Live Flesh
- First edition
- Author: Ruth Rendell
- Language: English
- Genre: Crime, Mystery novel
- Publisher: Hutchinson
- Publication date: 27 February 1986
- Publication place: United Kingdom
- Media type: Print (Hardback & Paperback)
- Pages: 272 pp (first edition, hardback)
- ISBN: 0-09-163680-9 (first edition, hardback)
- OCLC: 13485433

= Live Flesh =

1986 novel by Ruth Rendell

Live Flesh is a 1986 psychological thriller by British author Ruth Rendell. It won the Crime Writers' Association Gold Dagger for best crime novel of the year. It was the inspiration for a 1997 film of the same name by Pedro Almodóvar.

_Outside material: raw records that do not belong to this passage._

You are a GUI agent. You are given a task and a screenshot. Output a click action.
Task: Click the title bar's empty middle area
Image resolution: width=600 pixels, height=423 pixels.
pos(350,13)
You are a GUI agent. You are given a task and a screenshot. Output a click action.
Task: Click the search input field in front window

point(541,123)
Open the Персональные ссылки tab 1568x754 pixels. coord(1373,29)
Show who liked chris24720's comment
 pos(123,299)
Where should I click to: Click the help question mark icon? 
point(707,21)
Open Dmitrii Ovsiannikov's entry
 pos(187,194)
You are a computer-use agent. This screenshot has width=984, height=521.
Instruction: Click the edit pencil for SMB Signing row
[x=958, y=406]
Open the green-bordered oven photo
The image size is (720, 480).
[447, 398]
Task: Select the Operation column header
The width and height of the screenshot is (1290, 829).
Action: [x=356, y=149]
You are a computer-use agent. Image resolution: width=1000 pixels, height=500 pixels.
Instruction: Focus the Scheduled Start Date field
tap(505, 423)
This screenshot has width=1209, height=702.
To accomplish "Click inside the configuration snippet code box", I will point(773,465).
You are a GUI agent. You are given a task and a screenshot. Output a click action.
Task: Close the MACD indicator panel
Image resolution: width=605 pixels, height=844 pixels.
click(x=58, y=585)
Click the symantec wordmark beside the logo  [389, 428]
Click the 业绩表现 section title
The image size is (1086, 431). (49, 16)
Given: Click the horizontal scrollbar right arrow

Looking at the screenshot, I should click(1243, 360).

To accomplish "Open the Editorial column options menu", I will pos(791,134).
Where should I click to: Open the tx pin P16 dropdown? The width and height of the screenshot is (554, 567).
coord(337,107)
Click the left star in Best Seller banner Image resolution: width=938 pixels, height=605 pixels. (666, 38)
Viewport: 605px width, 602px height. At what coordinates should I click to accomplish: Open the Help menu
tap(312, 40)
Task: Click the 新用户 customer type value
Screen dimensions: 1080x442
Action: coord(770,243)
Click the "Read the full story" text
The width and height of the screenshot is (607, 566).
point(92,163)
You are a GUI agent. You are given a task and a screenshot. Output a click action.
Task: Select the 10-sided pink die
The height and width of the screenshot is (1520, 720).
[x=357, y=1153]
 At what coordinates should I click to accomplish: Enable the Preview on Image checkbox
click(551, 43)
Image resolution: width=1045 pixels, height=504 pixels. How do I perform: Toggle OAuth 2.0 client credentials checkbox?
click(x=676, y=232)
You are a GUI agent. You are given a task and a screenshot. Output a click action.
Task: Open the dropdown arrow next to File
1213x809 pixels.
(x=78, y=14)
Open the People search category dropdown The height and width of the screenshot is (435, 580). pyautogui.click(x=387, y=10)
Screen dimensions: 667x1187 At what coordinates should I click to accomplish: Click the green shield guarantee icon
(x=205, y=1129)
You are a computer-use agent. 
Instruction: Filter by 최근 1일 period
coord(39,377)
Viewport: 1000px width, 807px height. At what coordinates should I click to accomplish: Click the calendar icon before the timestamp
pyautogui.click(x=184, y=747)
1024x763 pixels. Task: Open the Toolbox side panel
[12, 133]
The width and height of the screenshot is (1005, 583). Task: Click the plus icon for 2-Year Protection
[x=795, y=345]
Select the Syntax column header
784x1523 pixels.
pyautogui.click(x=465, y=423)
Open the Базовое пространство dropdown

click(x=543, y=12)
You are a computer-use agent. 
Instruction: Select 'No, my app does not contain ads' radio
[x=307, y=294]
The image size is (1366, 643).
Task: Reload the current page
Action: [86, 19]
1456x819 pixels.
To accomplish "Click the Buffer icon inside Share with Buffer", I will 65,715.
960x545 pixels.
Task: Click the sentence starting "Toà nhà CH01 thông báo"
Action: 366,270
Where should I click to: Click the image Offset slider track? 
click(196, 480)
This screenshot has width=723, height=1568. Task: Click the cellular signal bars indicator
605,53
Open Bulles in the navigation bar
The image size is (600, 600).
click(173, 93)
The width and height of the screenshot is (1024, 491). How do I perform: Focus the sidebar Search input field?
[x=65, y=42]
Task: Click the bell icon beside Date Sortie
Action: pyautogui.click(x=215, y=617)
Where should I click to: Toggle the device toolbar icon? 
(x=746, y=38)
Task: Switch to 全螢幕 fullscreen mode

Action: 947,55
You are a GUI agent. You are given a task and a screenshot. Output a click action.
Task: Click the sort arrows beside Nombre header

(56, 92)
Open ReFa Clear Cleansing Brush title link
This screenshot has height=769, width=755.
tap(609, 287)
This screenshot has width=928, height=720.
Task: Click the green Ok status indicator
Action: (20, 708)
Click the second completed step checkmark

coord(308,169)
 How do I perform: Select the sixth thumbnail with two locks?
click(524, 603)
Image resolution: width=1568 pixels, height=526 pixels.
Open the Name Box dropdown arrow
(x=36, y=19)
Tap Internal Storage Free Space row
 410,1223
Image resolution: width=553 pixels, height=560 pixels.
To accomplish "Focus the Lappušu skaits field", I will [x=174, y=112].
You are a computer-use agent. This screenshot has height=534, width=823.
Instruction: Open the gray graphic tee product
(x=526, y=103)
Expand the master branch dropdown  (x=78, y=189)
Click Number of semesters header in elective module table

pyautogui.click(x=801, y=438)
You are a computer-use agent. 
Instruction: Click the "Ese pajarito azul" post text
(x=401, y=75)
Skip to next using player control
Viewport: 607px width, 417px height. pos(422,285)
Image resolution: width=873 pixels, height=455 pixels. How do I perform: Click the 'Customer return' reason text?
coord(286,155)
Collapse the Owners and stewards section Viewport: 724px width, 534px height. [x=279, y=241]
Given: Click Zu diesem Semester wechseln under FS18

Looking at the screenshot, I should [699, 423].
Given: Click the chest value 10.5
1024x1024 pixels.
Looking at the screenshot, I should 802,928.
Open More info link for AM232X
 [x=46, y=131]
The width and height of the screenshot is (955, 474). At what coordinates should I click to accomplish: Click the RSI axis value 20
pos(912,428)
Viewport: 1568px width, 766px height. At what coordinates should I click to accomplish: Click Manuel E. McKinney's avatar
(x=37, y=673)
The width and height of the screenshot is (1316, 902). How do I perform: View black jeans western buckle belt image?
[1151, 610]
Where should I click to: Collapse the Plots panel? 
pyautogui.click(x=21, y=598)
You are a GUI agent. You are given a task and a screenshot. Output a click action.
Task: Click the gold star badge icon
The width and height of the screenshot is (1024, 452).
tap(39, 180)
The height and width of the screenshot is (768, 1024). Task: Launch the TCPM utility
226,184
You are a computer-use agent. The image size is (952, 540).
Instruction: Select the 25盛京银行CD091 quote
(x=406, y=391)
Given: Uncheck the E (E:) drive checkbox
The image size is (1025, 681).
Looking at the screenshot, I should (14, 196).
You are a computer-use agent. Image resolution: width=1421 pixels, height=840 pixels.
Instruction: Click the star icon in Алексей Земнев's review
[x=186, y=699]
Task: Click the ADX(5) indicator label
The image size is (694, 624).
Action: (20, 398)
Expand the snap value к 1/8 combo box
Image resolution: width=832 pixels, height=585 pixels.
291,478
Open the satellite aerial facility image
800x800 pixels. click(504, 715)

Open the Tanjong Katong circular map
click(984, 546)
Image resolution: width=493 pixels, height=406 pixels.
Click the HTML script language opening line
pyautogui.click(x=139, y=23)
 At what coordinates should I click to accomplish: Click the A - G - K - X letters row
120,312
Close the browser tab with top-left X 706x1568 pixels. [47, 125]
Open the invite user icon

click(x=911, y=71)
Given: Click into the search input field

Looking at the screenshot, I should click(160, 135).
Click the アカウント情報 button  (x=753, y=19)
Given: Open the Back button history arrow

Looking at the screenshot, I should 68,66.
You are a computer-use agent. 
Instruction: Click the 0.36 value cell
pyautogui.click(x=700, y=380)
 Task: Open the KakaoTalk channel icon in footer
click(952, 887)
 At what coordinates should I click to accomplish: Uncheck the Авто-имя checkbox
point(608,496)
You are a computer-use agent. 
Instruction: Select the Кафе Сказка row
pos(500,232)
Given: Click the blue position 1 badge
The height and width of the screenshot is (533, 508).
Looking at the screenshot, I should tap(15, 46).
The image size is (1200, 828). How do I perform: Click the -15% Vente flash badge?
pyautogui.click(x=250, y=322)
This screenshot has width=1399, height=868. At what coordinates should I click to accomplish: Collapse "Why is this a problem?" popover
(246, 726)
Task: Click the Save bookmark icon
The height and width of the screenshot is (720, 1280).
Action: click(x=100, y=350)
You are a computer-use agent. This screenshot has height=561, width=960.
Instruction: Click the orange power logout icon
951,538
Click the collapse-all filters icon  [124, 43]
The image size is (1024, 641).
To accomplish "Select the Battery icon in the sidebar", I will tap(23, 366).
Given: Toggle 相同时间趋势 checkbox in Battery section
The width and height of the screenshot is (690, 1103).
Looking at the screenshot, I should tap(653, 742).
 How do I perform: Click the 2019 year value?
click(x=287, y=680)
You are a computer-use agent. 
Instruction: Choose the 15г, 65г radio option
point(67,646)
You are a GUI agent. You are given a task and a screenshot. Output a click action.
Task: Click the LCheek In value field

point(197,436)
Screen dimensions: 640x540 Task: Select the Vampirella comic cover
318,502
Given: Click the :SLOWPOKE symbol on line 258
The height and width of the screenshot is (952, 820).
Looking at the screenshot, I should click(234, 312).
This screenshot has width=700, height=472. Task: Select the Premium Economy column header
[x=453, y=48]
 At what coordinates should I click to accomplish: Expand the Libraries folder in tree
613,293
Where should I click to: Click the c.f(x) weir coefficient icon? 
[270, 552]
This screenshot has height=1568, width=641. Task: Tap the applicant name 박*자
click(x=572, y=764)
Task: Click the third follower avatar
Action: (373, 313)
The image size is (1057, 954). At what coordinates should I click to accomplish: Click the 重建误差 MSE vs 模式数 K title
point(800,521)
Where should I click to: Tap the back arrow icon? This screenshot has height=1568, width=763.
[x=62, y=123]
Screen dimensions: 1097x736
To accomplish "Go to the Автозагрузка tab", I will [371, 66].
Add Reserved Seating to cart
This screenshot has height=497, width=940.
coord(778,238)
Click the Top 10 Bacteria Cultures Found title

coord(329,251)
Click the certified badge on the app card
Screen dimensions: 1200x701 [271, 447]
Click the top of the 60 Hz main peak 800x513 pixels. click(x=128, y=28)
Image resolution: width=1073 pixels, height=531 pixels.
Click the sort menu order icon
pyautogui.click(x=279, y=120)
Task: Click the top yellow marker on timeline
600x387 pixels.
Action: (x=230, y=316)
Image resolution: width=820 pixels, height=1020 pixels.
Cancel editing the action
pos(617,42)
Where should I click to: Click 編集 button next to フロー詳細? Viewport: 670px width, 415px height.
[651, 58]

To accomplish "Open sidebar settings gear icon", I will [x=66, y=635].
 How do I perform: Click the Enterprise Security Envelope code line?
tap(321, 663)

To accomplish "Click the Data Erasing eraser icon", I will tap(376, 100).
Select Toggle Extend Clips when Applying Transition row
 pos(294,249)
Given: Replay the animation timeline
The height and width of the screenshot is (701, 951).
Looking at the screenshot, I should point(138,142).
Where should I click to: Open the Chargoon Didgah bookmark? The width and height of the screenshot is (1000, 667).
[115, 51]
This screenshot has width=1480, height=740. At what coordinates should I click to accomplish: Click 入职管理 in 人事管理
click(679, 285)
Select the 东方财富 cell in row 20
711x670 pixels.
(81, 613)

Almodovar's treatment of the theme is very different from the original novel, making significant changes to the characters and plot.

==Plot summary==
The novel's protagonist is Victor Jenner, sent to prison for shooting and crippling a police officer after an attempted rape. At his trial and afterwards he claims that his actions were unintentional and somehow provoked by his victim. But there may have been other reasons for his attack of which even he was unaware. Ten years later, Jenner is released from prison and has to find himself a new life, with the reduced resources produced by ten years' incarceration and the handicap of a significant criminal record. He discovers that it is all too easy to slip back into the old one.